In several of our recent simulations (Wagner et al 2016, Mukherjee et al 2018, see Fig. 1) and recent observations by colleagues Nesvadba et al (2011), however, no significant outflows are observed, yet star-formation is strongly suppressed. Is there more to SMBH feedback than outflows?

One solution to the problem of suppressing star-formation without outflows may be strong turbulence in the interstellar medium (ISM) driven by SMBH activity, a phenomenon that as yet remains unexplored. In the galaxy 3C 326, for example, the SMBH activity is a relativistic jet, but SMBH winds and powerful radiation may also be responsible.


A quantitative theory of SMBH-driven turbulence does not yet exist. In this project we take the first investigative steps into this conjecture with the key scientific question "Can SMBH activity regulate star-formation through injection of turbulence?" and elucidate the physics behind the process.

To test the new idea, we shall:

  1. Design and run a suite of new 3D radiation-magnetohydrodynamic simulations of turbulence generated by black hole winds and radiation;
  2. Analyse the evolution of turbulence in 3D relativistic hydrodynamic simulations of black-hole feedback;
  3. Identify the conditions under which turbulence increases or decreases star-formation;
  4. Make predictions of radio, optical, and infrared emission from these galaxies and compare the predictions to our new observations.

If we find out that SMBH-driven turbulence significantly alters the star-formation conditions of galaxies, and explain how this physically works, it will introduce a new paradigm in the astrophysics of SMBH feedback and galaxy formation.

Comparison with observations


Fig. 3  Observational data of turbulence-dominated radio galaxy 3C 326 (Nesvadba et al 2011). (Top row) Maps of the molecular hydrogen emission, gas velocities and velocity dispersion; (bottom row) Line asymmetry maps for two molecular hydrogen lines and the Paschen-α line. These data indicate massive reservoirs of turbulent ISM gas in the galaxy. New data will be obtained for 3C 326 and 6 other galaxies.

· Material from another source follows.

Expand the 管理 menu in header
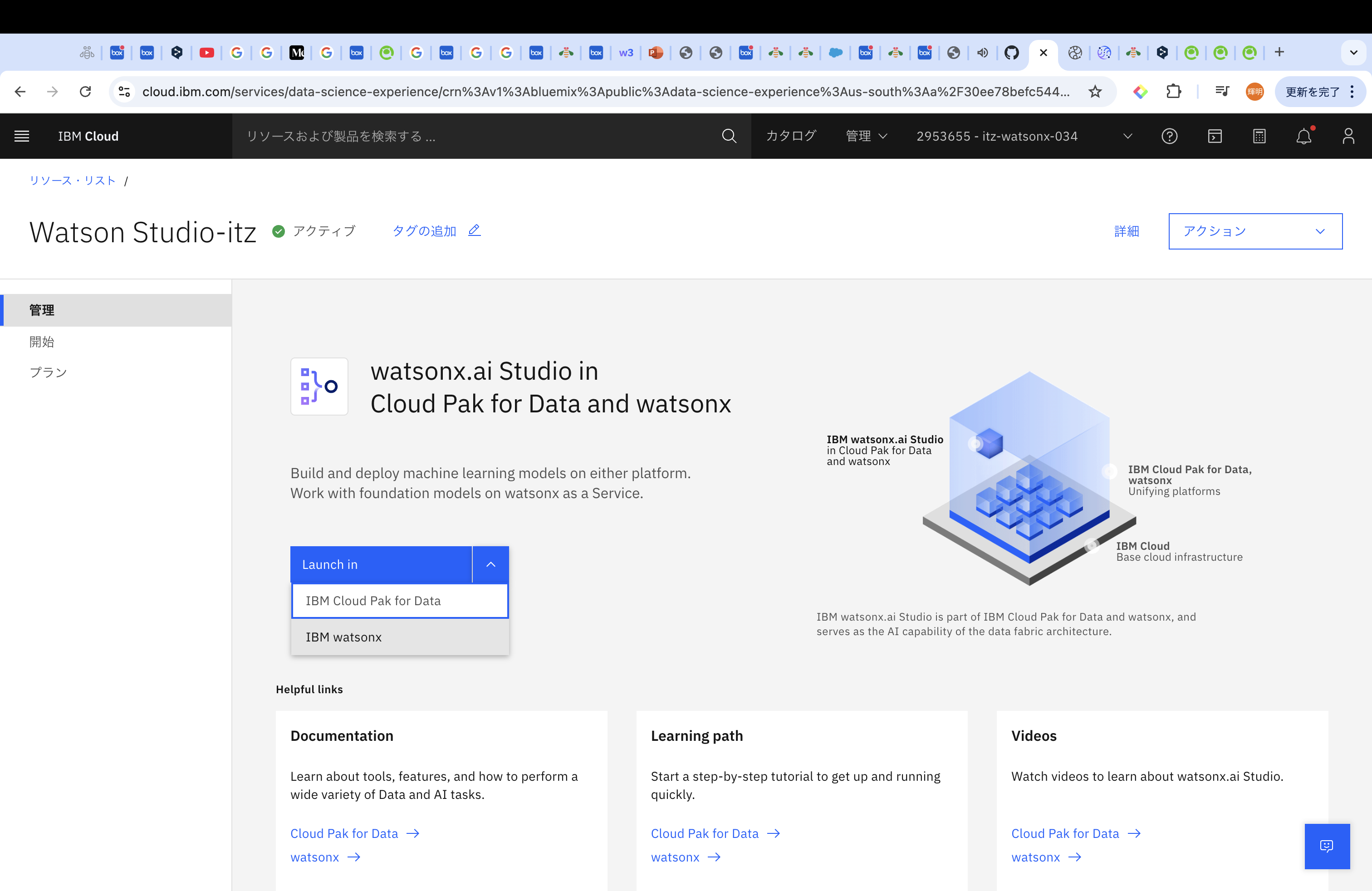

The properties of the turbulence predicted in the simulations will be directly compared to observational data. In particularly, we aim to work with existing and new ALMA, JVLA, and VLT SINFONI data of the galaxy 3C 326 and of 6 selected new high-redshift galaxies that are candidates for AGN turbulence regulated massive galaxies. Radio, optical, and infrared emission will be calculated from the simulations. Signatures of turbulence are wide and asymmetric line profiles, as shown in Fig. 2.

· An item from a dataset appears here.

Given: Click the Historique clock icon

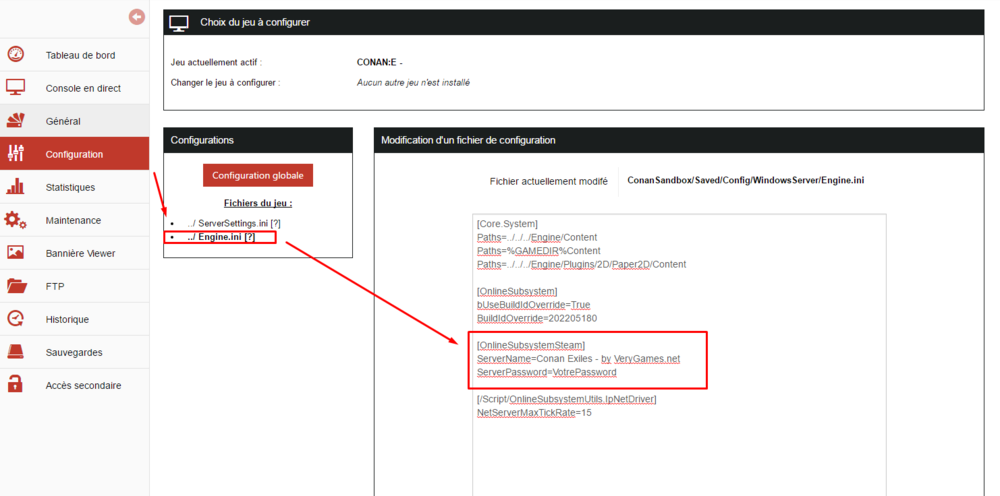Looking at the screenshot, I should click(16, 319).
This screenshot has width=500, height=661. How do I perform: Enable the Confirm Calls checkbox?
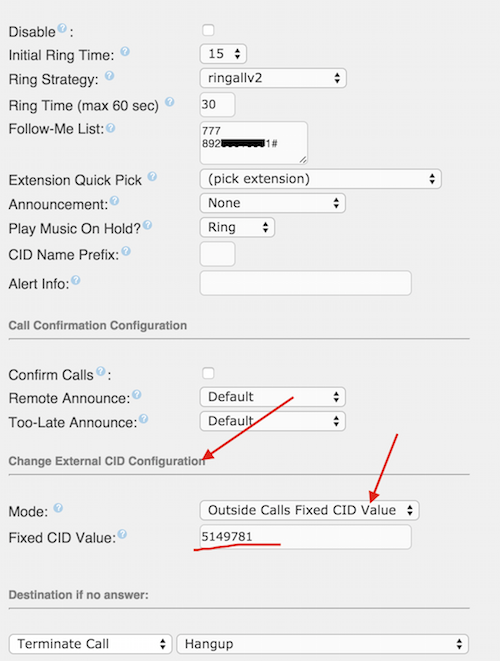(208, 373)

  1. Nesvadba, N.P.H. et al., 2011. Dense gas without star formation: the kpc-sized turbulent molecular disk in 3C 326 N. Astronomy and Astrophysics, 536.
  2. Mukherjee, D. et al., 2018. Relativistic jet feedback - III. Feedback on gas discs. Monthly notices of the Royal Astronomical Society, 479, pp.5544–5566.
  3. Wagner, A.Y. et al., 2016. Galaxy-scale AGN feedback - theory: Galaxy-scale AGN feedback - theory. Astronomische Nachrichten, 337(1-2), pp.167–174.